Los días se han pasado volando como los peces que se apuran a beber en el río. Desde el 20 de diciembre las cosas comienzan a ponerse extrañas y pierde la noción del tiempo. No sabe en qué día o fecha se encuentra, parece que todos quieren ser sábado. Este año sí que fue algo extremo en su caso pero verdaderamente no me sorprende de ella.

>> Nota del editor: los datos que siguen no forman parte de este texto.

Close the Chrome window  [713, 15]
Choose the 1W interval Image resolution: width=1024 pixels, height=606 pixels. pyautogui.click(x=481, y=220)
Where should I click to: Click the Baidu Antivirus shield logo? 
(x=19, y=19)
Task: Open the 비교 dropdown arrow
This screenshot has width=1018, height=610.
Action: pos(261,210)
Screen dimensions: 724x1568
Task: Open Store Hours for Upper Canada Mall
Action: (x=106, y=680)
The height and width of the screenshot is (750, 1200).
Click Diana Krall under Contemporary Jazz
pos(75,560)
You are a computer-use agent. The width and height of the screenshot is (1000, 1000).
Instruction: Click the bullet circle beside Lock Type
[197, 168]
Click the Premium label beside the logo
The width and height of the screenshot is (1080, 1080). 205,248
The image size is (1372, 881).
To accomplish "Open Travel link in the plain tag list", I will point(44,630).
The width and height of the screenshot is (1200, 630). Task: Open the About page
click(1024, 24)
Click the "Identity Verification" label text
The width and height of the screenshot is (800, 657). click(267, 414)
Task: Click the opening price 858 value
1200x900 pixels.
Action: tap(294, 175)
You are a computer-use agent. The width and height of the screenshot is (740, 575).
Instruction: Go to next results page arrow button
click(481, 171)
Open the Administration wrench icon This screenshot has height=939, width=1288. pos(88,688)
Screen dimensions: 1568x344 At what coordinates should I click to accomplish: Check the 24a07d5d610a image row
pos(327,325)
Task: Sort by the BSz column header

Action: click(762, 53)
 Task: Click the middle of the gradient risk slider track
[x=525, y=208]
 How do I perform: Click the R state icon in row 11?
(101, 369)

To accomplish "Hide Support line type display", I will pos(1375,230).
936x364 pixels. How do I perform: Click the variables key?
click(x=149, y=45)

El treinta y uno de diciembre se ha reído de sí misma (nuevamente). Su mamá ha llamado en la mañana para decirle que su tío cenaría con ellos esa noche y que tenía que salir a comprar chancho para que lo prepare. Ha pasado que, en fechas en las que todos se esfuerzan por ser Gastón Acurio, su madre se ríe de las convenciones y decide hacer algo distinto. Este año, la comodidad le dio pase a que la pizza sea la protagonista de la cena de Navidad. Ohsi. A ella le ha fascinado la idea. El hecho de que preparen pavo implica que, por lo menos, estará comiéndolo un par de días más. El conocimiento de su madre sobre la variedad de platos que pueden prepararse con este ingrediente es bastante reducida así que es imaginable lo que sucede en su casa después de estas fechas. Ella ha estado tan sorprendida de que su mamá decidiera lucirse con la cena de esa noche que no lo ha podido creer. ¿Para qué alguien se esforzaría tanto en la cena de un día normal?. Que su hermana le diga que al día siguiente era 2013 ha sido como una cachetada. Una bien fuerte. Increíblemente ha pasado los días sin contarlos.
Cuando uno está concentrado en hacer de cada pedazo de tiempo que posee en hacer cosas distintas lo importante no es saber cuántos días pasan sino lo mucho que se los ha disfrutado.